Den Bereich Vokalmusik hat Gerald Resch lange Zeit eher umgangen, erst in den letzten Jahren beschäftigte er sich intensiver damit. 2015 wird das Schauspielhaus Wien sein erstes Musiktheaterstück auf die Bühne bringen: Ein Genre, das ihn im Moment sehr reizt und ihn vor die Aufgabe stellt, eine überzeugende und für ihn vertretbare Balance zu finden zwischen den eher plakativen Anforderungen theatraler Bühnenwirksamkeit und selbst auferlegter kompositorischer Strenge.

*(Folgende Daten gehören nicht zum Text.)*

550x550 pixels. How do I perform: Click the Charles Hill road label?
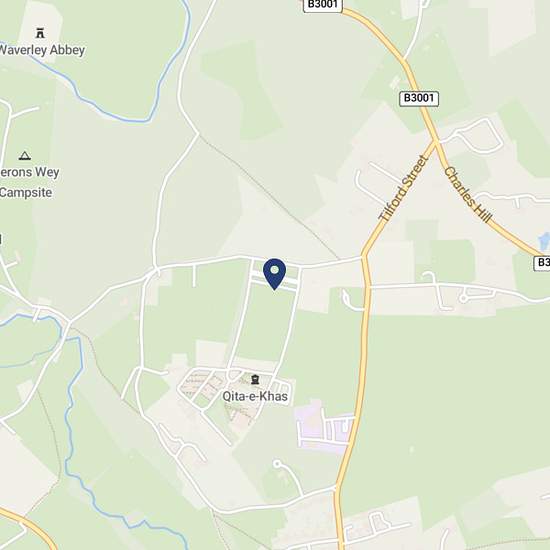(x=469, y=195)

Dennoch wird dieser geforderte Spagat sein Werk nicht grundsätzlich verändern, sondern allenfalls um eine Dimension erweitern, denn Gerald Resch ist es in seinen bisherigen Kompositionen gelungen, spannende Musik zu schreiben und die von ihm als Leitsatz erwählten Tugenden nach Italo Calvino konsequent umzusetzen: Unter einer farbigen und stets anschaulichen Oberfläche, die sich bereits beim schnellen Hören mit scheinbarer Leichtigkeit erschließt, verbergen sich in großer Genauigkeit entwickelte Modelle und Strukturen, die auch beim detaillierten Partiturstudium durch ihre Stringenz überzeugen. So vermag seine Musik in ihrer Vielschichtigkeit den anspruchsvollen Hörer und ein breiteres Publikum gleichermaßen zu faszinieren.